Finn's Twins! Read online




  From Back Cover…

  Bachelor baby-sitter!

  When it comes to the female sex, Finn MacCauley is an expert. Except, that is, when the females in question are his six-year-old nieces—and identical twins. Finn just isn't equipped to be a father…

  Izzy, on the other hand, is an ideal mother. If only she wasn't engaged to another man! All Finn has to do is persuade Izzy that being temporary surrogate parents will be terrific fun—nearly as much fun as sharing Finn's glamorous life­style… and his bed!

  Excerpt…

  "I'm leaving!"

  "You leave, and the twins go with you," Finn said implacably.

  "But I can't stay! I have a life."

  "What life? What brought you to New York?"

  "I'm going to get married," Izzy said.

  Finn looked her up and down with such obvious disbelief that Izzy wanted to smack him. He smiled. "Have you picked a groom yet?"

  "Yes, I've picked a groom. And I intend on seeing him this evening."

  "You can't. Not yet. At least help me get the twins settled. Read them a story. Get them to bed." He was looking just a bit desperate!

  Finn's Twins!

  by

  Anne McAllister

  PROLOGUE

  THE phone was ringing—had been for longer than he wanted to think.

  Finn ignored it.

  He stood motionless, his entire concentration focused on the developing tray where Angelina Fiorelli's lips were beginning to emerge.

  He'd been waiting all day to do these enlargements, to see if he could find the perfect come-hither look in the best of the shots he'd taken the day before. He wasn't one of the world's most creative and eagerly sought-after commercial photographers for nothing. When he had an idea, he pursued it. And all the ringing phones in the world weren't going to interrupt him now.

  He leaned closer and permitted himself a small smile as, in the dim red light of the darkroom, he made out the faintest hint of the luscious Fiorelli outline be­ginning to develop.

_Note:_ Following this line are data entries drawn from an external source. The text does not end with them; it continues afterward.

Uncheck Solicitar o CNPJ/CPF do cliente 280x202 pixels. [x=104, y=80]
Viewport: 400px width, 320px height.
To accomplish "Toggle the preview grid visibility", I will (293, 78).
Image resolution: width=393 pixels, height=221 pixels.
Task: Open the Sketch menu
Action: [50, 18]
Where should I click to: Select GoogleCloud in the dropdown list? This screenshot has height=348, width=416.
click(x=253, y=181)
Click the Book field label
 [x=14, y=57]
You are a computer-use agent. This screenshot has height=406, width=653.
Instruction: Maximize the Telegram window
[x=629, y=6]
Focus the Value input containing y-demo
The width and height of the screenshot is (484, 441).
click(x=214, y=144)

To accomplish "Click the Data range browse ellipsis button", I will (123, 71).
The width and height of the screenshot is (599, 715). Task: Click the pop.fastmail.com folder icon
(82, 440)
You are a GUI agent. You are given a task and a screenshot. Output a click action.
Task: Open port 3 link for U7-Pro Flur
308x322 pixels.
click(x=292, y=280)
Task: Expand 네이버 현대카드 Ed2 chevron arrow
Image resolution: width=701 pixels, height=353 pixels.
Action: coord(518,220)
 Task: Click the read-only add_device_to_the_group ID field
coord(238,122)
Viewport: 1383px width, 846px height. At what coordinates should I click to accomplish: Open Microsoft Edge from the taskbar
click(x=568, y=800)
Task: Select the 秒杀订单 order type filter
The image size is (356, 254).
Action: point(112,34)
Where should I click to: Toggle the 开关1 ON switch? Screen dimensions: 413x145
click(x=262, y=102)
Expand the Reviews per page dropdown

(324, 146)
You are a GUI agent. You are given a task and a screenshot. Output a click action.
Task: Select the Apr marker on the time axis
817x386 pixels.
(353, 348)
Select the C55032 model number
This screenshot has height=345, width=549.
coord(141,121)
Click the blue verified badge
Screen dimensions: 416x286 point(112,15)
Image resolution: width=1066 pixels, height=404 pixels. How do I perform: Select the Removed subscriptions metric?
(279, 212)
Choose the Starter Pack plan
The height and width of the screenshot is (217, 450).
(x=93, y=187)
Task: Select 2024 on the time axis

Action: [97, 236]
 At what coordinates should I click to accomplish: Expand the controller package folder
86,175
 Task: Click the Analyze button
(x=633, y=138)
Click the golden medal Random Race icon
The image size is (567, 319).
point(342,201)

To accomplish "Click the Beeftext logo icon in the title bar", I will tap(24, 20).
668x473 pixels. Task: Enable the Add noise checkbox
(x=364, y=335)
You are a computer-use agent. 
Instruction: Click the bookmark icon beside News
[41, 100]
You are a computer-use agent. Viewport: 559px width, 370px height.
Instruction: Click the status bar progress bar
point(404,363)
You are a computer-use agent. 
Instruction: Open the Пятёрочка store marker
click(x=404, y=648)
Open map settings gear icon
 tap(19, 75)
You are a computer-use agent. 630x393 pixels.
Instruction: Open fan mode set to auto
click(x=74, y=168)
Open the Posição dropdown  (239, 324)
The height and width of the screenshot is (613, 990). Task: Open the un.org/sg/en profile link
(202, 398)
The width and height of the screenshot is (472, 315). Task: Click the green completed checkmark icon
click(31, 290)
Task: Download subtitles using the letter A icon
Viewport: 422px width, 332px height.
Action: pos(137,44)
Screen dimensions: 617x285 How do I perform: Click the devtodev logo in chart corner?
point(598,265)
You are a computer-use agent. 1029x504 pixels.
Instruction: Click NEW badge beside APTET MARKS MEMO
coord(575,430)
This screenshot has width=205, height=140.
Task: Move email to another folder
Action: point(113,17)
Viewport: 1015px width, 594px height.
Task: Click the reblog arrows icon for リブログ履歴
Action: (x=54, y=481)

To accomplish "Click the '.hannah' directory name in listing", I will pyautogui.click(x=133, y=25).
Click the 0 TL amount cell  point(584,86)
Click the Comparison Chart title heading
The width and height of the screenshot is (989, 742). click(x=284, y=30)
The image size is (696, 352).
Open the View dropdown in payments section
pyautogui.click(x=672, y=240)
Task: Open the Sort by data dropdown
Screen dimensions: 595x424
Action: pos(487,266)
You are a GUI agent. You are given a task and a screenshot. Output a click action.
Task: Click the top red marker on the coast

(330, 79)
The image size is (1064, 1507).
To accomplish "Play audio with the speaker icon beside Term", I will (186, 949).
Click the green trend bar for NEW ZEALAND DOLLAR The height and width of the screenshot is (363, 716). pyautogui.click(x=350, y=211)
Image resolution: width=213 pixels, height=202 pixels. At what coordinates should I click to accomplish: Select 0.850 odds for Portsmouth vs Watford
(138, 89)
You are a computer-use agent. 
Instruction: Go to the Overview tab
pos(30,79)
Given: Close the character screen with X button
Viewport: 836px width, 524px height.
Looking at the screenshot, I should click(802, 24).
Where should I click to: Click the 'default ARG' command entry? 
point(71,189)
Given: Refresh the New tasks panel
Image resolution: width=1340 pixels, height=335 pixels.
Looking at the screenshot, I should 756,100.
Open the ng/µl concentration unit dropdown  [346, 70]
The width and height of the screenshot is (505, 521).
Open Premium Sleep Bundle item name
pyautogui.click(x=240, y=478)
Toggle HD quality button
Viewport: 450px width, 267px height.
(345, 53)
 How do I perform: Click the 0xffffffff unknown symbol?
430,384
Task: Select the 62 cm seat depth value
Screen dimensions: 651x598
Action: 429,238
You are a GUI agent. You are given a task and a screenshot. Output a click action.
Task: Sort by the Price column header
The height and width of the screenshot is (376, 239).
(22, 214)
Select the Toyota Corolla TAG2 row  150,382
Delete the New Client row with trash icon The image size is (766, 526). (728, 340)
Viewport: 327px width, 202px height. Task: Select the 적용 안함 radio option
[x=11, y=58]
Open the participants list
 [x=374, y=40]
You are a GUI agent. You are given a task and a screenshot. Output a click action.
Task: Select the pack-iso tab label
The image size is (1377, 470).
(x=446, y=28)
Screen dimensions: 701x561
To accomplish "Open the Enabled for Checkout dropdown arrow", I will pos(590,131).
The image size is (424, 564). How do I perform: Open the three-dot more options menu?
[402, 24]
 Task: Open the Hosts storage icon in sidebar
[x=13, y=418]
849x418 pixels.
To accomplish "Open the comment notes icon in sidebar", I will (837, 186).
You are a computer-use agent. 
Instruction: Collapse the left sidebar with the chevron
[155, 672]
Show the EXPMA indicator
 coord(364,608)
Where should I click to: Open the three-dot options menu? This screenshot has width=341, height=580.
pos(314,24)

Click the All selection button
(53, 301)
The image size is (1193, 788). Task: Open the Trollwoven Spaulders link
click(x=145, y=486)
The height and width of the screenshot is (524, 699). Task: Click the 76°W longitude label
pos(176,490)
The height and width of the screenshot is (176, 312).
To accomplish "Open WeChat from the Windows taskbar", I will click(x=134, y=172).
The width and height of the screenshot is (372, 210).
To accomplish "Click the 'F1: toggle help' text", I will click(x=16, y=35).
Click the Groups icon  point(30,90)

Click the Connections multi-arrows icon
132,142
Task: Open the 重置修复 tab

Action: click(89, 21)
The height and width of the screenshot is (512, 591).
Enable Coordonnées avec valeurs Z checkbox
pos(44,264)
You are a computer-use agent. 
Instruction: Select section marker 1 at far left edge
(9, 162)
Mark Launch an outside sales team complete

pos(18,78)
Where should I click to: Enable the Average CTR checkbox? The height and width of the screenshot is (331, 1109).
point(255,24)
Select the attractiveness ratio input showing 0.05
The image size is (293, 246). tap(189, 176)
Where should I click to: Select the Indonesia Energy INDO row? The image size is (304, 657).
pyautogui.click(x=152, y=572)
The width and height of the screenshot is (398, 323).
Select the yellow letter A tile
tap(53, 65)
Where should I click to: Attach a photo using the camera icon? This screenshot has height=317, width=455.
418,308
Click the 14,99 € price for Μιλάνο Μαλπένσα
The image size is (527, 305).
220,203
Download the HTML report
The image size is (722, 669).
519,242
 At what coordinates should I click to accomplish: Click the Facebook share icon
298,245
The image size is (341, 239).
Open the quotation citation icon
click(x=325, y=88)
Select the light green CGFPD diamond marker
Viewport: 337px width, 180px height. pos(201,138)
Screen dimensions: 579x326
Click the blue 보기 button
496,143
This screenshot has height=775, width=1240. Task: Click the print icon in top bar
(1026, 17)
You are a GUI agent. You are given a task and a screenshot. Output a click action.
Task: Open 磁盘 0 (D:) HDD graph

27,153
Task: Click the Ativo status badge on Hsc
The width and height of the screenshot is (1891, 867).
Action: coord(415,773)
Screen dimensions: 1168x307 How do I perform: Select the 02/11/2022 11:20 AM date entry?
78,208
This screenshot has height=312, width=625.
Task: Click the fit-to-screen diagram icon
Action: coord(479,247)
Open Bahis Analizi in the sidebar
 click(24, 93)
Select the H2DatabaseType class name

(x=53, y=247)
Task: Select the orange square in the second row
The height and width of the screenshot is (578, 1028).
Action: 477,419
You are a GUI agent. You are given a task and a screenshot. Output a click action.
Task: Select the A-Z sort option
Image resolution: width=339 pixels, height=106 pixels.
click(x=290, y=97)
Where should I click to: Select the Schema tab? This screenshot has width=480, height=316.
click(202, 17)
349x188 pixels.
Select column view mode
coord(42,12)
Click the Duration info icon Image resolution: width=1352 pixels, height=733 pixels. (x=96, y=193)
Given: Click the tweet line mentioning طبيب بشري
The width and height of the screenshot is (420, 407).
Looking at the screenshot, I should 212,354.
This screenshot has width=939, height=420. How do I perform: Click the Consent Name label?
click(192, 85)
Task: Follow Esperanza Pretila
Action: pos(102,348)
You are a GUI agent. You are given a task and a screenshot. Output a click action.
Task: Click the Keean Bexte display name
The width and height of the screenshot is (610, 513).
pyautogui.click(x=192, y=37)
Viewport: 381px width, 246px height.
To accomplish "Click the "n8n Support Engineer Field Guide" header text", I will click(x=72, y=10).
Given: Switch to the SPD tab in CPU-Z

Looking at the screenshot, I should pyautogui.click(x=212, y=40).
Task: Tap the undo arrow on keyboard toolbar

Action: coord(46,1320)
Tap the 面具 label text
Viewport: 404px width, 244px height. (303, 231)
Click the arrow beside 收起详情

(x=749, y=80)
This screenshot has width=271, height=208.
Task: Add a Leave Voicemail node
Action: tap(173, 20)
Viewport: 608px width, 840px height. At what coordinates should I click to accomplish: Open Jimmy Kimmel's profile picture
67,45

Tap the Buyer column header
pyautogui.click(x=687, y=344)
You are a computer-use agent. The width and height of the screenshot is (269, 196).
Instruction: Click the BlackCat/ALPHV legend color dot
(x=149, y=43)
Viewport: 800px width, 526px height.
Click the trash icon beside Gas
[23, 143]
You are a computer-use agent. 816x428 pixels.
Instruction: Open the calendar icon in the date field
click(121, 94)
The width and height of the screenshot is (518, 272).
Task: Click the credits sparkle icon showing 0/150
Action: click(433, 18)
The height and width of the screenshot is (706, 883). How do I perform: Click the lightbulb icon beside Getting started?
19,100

Yes!

  Another ring.

  Finn gritted his teeth. Were the hell was Strong?

  His matronly taskmaster of a studio manager shouldn't have any of his high-strung, ruffled-feathered clients left in the office to appease by this time. It was already after five o'clock. Why wasn't she answering it?

  Angelina's famous pouting lips were now fully de­veloped. Perhaps just a shade too sulky. Carefully Finn lifted the enlargement out of the solution and placed it in the stop bath, then submerged another.

  The phone rang again—a half ring—then stopped. At last. Finn concentrated as the next set of lips mater­ialized. There was a sharp rap on the darkroom door.

  "Go away."

  "Your sister's on the line."

  He should have known. Meg had been calling him at inopportune moments since she was old enough to talk. "Tell her I'll call her back."

  "I did. She needs to talk to you now."

  "I'm busy. Tell her I'm busy."

  There was a pause. "She's crying."

  "Oh, hell." It took no imagination at all for his mind's eye to conjure up the vision of his younger sister Meg crying. He'd seen her—and heard her—often enough. Her sweet soft voice would quiver. Her freckled face would grow blotchy and her big blue eyes would swim with tears. Then she would hiccup as she tried to explain what latest crisis in her life had prompted her to call for help.

  Finn knew the routine all too well. And Strong, alter­nately mother hen and Marine drill sergeant as the oc­casion demanded, was no better at turning Meg into a self-reliant human being than he was.

  Finn sucked in a deep breath and snatched up the re­ceiver. "Now what?"

  "Oh, Finn!" came the breathless, teary quaver he'd expected. "It's Roger!" And the end of the world from the sound of it.

  "Who's Roger?"

  "Roger de Fontaine. You know! Roger!"

  He didn't have a clue. "Some guy you've been seeing?" Always a good bet.

  "The man I love, Finn." The teary voice wavered with an emotional vibrato. "Truly."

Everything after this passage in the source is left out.